А Лыков между тем стал рассказывать о своих учениках. И опять это получилось не так, как нужно: Дмитрий Алексеевич не перечислял отличников, не приводил положительные примеры, он попросту набрасывал портреты мальчишек и девчонок — этот вот такой, а эта такая, вдруг обращался к неизвестному Павлику: «Сейчас я и про тебя расскажу!» — и действительно рассказывал, но совершенно постороннее: у Павлика большая семья, и корова у них сдохла от ящура, сам же Павлик бегает в школу за пять километров… Если откровенно признаться, все это было довольно-таки любопытно; Вера Ивановна перестала замечать, что Лыков прищелкивает языком и делает неправильные ударения; ей понравились незнакомые мальчишки и девчонки, и она почувствовала привязанность Лыкова к ним. И все же Вера Ивановна помнила, какая нужна передача, и сердилась немного, что Лыков не о том говорит…
— А где высокоурожайные травы? — спросила она, когда Дмитрий Алексеевич умолк и микрофон выключили.
— Да я подумал, что лишнее это… — Лыков сконфузился, но давешняя ирония все-таки промелькнула во взгляде. — Понимаете, об этом сейчас и говорят и пишут везде… Надо бы мне сразу отказаться, а я… Извините. Я подумал, что если вот так просто… по-человечески о ребятишках… может, это какие-то чувства вызовет. Не получилось, наверно?
— Не знаю, — честно призналась Вера Ивановна.
Выступление Лыкова зарезали на очередной летучке. По скромности своей Вера Ивановна возражать не могла, впрочем, она так и не решила, надо ли заступаться. Но ей сделалось жалко Дмитрия Алексеевича, она послала ему письмо в деревню Жихарево.
Так все нелепым образом началось — с переписки, будто у пограничника и школьницы, — и спустя несколько месяцев, на каникулы, Дмитрий Алексеевич снова приехал, но уже только за тем, чтобы повидаться с Верой Ивановной.

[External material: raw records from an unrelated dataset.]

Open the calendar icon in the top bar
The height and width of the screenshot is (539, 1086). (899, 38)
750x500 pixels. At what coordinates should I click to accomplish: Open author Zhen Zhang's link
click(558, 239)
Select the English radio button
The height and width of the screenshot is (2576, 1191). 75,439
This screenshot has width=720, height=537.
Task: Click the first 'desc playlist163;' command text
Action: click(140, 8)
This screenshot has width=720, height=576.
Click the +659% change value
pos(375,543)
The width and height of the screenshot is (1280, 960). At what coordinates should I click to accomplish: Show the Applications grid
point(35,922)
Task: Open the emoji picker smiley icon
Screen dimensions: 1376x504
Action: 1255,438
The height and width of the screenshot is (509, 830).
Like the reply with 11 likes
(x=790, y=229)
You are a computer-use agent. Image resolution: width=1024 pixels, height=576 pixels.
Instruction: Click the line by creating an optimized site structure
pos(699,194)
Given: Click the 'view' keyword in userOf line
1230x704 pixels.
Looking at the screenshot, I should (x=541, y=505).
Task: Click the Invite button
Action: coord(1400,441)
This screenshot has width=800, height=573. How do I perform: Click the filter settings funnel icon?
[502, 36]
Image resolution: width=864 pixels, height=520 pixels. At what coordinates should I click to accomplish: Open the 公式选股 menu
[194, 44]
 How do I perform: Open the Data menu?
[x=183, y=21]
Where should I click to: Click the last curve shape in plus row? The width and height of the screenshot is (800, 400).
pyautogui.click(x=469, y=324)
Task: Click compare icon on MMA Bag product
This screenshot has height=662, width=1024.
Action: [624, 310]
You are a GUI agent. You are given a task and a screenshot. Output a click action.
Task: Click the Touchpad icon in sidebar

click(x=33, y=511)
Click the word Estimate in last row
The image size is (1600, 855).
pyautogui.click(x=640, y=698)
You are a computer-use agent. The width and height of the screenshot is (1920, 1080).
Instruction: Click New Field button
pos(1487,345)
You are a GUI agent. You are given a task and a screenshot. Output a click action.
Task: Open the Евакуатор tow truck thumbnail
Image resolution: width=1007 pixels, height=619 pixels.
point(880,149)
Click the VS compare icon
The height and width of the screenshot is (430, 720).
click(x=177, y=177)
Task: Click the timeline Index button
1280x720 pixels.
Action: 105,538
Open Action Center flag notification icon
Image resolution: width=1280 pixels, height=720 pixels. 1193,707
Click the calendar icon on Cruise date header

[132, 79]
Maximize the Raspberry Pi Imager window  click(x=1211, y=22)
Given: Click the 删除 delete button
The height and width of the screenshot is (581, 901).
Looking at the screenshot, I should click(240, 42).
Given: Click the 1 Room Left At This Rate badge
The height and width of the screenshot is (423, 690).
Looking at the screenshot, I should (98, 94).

Конечно же, конечно, не был похож Дмитрий Алексеевич Лыков на западного киногероя — это лишь показалось вначале. Русский он был человек, и лицо у него было русское, доброе, простодушное, и характер был типично русский. Вот, пожалуйста: Дмитрий Алексеевич, не любивший притворства и неискренности, все-таки не отказался выступать по бумажке. Конфузился, внутренне сопротивлялся, но решительно возразить не смог. И, прояви Вера Ивановна настойчивость, прочел бы всю заметочку об урожайной траве. Потом, разумеется, очень бы переживал и клеймил себя бесконечно, терзался бы… А зачем, если поздно?
Когда Лыков, закончив институт, отправился преподавать в Жихаревскую школу, в самый глухой район, мать не поехала вместе с ним. И все эти годы Дмитрий Алексеевич страдает, что мать его, человек больной и старый, живет в городе одиноко.
— Ну забери ее к себе! — говорила Вера Ивановна.
— Ты же знаешь, — отвечал Лыков, — ей больница необходима, ей на уколы через день ходить. Как я заберу? Это невозможно.